“Nanti diprioritaskan tahun 2021 sekitar bulan 3 dan 4 untuk pembangunan (jembatan permanen),” jelas Arini.
Sebab, sebelumnya masyarakat meminta agar jembatan lebih tinggi, lebar dan panjang. Semula tingginya hanya 4 meter menjadi 7,5 meter. Lebar semula 3 meter menjadi 4,5 meter dan panjangnya menjadi 9 meter.
“Untuk sesek (bambu) itu dari warga desa sendiri. Warga Desa Bulak dan Pandak supaya nggak muter terlalu jauh. Kalau muter sekitar 2,5 kilometer,” ujar Arini.
Menurutnya, perbaikan jembatan ini memang jadi prioritas. Pasalnya, kondisi jembatan dulu sudah di bawah jalan. Pengajuan perbaikan tahun 2019 dan baru dibangun 2020. “Ini Jembatan Melikan, penghubung Pandak-Bulak,” lanjut Arini.
Sementara Kepala Dinas Pekerjaan Umum dan Perumahan Rakyat (DPUPR) Ponorogo Jamus Kunto mengatakan, awalnya ada usulan dari desa untuk memperbaiki jembatan. Usulan proyek tersebut ke Badan Perencanaan Pembangunan Daerah (Bapeda).
“Dari lurah ke Bapeda, nah saya diminta untuk menghitung, antara bentang 10 sampai 11 meter itu kebutuhan anggaran sekitar Rp 500 sampai Rp 600 juta, untuk lebar maksimal sekitar 3 meter,” terang Jamus.
Namun karena anggaran hanya tersedia Rp 200 juta, maka pihak desa menyetujui untuk dibangun pondasi terlebih dahulu. “Nanti tahun 2021 dilanjut lagi untuk struktur utamanya,” tukas Jamus.
Usai dibangun pondasi kanan kiri, masyarakat berinisiatif membuat jembatan darurat dari sesek bambu yang bisa dilalui dengan sepeda motor.
“Jadi kita tidak terkait dengan jembatan sesek bambu, kita ada permintaan bangun jembatan, dananya dari Bapeda Rp 200 juta.
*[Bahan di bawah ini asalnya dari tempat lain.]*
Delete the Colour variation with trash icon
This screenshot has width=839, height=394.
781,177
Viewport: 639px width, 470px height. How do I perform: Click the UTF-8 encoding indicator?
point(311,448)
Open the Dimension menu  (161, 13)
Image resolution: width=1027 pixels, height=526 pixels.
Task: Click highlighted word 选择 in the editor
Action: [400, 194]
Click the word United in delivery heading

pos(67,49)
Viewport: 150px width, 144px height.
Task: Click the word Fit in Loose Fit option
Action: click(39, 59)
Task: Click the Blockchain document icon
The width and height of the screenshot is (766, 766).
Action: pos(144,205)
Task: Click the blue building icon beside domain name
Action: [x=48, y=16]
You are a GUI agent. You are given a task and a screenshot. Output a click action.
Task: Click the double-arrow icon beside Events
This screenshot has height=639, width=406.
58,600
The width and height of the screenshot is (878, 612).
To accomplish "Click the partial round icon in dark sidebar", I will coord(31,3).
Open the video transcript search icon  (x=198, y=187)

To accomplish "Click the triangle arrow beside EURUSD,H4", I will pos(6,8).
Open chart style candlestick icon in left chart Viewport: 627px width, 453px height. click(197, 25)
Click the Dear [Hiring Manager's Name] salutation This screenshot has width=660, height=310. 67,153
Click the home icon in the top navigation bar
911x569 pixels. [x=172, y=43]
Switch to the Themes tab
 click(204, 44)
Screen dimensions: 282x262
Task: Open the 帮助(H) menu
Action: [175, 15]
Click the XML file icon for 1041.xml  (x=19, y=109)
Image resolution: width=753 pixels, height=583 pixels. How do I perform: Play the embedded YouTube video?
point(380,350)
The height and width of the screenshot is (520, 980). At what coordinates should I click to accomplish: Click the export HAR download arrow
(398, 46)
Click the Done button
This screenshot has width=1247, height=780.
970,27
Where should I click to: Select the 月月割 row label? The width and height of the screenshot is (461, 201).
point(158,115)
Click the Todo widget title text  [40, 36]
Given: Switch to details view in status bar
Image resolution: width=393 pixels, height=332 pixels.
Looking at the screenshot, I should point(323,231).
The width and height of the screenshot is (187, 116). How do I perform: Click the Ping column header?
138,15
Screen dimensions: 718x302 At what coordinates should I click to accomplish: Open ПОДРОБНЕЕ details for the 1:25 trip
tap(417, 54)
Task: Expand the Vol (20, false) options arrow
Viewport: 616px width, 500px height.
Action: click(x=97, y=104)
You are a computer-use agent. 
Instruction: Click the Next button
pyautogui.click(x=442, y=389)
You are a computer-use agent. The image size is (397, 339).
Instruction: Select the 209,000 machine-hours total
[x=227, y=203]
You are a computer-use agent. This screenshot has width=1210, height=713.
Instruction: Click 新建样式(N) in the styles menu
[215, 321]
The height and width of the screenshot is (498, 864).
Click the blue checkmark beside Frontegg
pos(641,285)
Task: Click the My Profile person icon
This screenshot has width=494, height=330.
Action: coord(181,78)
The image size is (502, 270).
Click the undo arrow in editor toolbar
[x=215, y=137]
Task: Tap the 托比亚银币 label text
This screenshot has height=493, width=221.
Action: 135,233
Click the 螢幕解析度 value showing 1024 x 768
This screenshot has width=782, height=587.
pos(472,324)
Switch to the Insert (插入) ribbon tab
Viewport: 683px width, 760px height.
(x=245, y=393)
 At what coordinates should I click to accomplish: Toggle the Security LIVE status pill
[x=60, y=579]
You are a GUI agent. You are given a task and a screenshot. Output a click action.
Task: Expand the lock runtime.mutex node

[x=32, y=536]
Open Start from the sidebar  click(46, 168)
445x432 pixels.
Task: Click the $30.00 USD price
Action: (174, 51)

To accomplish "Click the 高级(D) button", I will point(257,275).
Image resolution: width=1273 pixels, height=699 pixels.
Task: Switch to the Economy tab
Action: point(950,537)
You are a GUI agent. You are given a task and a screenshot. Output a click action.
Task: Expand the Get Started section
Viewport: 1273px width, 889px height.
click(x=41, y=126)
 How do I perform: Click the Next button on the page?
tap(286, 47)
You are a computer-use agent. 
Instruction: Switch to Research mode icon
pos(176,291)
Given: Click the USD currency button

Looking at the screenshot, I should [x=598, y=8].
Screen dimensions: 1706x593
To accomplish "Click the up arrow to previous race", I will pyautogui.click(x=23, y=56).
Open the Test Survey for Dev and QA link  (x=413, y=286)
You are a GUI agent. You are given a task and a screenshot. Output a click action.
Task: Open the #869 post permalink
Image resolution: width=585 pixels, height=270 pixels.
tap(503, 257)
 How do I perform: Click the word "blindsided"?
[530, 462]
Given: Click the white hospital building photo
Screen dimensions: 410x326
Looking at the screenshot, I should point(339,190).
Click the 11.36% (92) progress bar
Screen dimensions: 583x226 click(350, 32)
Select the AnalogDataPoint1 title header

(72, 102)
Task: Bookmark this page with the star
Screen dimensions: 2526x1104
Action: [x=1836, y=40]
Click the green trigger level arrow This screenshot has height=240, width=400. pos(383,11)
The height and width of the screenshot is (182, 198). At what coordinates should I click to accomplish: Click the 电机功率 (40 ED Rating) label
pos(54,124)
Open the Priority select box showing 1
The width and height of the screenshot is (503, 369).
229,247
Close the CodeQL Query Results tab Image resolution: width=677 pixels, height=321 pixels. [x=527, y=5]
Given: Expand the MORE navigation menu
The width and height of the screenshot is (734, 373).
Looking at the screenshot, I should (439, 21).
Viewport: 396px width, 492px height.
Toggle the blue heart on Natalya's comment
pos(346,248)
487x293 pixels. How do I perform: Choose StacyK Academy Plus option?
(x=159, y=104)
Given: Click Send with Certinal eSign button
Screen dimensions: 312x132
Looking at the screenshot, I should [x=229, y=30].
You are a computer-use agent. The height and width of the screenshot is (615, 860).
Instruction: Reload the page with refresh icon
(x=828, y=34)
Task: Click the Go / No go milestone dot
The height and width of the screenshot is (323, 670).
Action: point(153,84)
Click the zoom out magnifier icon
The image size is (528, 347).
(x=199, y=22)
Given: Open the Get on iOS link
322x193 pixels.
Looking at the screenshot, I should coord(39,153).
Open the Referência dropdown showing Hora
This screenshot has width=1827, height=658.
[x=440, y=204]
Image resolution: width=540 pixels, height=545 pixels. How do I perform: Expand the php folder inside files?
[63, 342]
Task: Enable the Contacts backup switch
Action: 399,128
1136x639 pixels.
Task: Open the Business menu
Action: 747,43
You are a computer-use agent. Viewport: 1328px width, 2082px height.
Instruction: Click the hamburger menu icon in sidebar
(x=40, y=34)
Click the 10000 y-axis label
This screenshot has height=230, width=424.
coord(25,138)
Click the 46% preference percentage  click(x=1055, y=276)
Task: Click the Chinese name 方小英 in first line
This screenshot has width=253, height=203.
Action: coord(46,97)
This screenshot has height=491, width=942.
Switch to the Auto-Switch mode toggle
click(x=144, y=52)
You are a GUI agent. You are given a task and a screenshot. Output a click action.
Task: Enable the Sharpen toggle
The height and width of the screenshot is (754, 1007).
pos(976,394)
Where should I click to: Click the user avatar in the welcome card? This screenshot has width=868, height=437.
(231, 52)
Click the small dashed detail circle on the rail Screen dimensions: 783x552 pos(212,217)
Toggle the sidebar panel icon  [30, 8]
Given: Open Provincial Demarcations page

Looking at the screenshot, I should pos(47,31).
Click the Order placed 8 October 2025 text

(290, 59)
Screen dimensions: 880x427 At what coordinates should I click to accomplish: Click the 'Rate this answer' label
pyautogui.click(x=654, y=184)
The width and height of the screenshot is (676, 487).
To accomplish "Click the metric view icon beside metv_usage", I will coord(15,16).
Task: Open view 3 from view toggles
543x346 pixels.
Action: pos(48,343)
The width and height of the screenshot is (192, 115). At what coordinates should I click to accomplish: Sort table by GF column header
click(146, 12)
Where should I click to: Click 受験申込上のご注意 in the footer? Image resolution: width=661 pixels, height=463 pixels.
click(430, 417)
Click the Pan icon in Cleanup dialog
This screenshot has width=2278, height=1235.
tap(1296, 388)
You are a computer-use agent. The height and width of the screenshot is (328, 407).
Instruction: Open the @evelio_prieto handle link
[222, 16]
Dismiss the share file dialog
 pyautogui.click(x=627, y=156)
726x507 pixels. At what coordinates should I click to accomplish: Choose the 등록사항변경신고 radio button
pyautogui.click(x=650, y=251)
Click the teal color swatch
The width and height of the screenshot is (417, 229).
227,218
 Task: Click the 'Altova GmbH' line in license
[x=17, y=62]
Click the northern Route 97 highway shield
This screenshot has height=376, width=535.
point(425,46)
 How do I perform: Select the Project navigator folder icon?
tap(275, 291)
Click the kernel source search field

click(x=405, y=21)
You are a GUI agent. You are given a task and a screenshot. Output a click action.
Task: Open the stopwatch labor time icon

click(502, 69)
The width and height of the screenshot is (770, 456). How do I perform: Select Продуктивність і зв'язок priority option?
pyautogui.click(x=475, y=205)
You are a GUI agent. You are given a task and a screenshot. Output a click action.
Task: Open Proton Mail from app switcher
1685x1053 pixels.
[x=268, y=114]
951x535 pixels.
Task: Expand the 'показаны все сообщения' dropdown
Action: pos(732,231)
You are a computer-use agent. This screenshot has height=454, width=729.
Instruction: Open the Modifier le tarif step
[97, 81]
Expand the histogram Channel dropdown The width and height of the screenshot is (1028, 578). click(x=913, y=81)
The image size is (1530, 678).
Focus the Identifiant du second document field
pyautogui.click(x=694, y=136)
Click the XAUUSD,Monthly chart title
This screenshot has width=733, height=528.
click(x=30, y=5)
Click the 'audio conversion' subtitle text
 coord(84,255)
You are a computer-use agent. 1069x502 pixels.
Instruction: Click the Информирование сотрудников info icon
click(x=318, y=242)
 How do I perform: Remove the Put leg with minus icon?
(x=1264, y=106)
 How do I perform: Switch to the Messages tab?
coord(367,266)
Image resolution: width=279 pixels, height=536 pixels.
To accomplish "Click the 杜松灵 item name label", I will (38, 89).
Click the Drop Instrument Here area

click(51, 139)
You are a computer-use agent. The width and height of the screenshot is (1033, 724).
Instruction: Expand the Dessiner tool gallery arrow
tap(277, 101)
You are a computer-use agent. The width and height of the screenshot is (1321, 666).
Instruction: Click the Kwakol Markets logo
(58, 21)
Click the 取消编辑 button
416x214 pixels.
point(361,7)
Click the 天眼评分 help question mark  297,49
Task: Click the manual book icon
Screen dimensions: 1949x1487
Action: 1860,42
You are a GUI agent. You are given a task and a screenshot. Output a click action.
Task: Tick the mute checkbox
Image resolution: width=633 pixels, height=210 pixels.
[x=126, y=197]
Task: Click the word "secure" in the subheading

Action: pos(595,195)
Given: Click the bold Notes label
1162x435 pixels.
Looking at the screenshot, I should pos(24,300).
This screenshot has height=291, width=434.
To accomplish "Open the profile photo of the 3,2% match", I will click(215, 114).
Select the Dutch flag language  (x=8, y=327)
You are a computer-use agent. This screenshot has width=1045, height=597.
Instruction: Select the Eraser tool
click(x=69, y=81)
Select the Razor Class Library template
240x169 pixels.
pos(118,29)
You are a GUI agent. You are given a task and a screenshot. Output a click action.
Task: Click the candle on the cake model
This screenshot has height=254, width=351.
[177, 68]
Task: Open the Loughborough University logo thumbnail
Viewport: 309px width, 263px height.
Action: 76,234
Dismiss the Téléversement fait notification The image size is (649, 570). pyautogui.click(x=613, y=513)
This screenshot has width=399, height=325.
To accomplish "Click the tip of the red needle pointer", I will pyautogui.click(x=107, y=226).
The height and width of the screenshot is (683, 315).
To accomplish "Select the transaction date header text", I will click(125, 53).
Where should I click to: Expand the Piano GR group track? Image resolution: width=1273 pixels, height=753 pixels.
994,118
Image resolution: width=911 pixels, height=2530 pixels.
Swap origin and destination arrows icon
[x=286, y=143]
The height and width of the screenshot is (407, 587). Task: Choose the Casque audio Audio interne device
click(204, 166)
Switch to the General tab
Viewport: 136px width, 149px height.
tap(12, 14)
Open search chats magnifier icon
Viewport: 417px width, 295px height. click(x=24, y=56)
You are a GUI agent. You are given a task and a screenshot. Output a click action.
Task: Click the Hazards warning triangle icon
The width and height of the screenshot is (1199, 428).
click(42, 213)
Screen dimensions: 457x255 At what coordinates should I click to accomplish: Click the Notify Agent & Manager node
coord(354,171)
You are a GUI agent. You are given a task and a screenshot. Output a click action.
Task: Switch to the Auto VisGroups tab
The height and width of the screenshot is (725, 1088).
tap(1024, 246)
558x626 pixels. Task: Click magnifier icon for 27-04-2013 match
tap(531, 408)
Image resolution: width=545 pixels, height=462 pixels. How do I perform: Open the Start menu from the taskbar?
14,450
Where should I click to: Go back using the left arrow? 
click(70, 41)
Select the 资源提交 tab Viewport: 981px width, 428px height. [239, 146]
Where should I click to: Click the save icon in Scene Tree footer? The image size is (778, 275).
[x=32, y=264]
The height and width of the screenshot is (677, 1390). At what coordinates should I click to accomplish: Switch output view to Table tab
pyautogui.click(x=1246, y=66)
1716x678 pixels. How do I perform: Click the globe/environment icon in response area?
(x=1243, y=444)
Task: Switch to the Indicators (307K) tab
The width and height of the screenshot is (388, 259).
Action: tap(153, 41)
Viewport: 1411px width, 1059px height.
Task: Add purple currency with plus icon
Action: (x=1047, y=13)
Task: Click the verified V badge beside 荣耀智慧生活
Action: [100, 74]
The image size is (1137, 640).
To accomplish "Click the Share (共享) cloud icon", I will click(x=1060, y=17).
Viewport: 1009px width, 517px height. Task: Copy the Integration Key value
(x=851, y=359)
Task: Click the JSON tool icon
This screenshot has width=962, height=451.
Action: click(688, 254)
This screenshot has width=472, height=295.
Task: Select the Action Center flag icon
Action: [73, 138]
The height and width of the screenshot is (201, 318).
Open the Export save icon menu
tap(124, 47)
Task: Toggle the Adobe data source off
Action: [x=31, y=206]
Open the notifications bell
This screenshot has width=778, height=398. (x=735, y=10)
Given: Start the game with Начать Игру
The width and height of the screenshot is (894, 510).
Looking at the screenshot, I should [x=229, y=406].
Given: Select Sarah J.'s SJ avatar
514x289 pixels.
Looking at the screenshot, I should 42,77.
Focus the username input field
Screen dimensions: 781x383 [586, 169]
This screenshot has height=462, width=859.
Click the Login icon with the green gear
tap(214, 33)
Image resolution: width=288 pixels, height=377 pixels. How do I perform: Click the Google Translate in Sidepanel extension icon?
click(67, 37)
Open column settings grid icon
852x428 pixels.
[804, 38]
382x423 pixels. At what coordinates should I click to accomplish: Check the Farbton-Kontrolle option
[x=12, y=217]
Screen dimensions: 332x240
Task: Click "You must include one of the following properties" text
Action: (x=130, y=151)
Ya sudah kita cukupkan di pondasi itu, 2021 kita tunggu alokasi anggaran baru kita lanjut,” kata Jamus.
Jamus menambahkan, model pembangunan jembatan bertahap ini ada 7 di Ponorogo. Selain di Kecamatan Balong ini, ada juga di Desa Bajang, Kecamatan Mlarak.
Jamus mencontohkan jembatan di Prayungan, Kecamatan Sawoo yang 3 tahun baru dibangun. Karena anggarannya besar dan dana tidak cukup akhirnya dicicil. Masyarakat setempat pun tidak masalah karena berawal dari usulan mereka.
“Contohnya jembatan Prayungan, Sawoo sejak tahun 2009 atau 2008 kemudian 2010 kita bangun lagi, 2012 kita bangun lagi,” imbuh Jamus.
Meski 3 kali penganggaran, tidak masalah. Hanya saja permasalahannya karena keterbatasan anggaran oleh Pemkab sehingga pengerjaan tidak langsung bisa selesai.
“Karena kalau kita memaksakan harus langsung jadi, nggak mungkin Rp 200 juta itu jadi, kaitan dengan spek kita ada ketentuan, menghitung RAB-nya ada ketentuan, pakai spek teknis kebinamargaan. Tidak ada istilahnya kita membangun sesek, nggak ada, sesek itu karena dinamika masyarakat yang ada di situ, menggunakan yang sudah ada di situ walaupun darurat supaya tidak memutar terlalu jauh,” pungkas Jamus.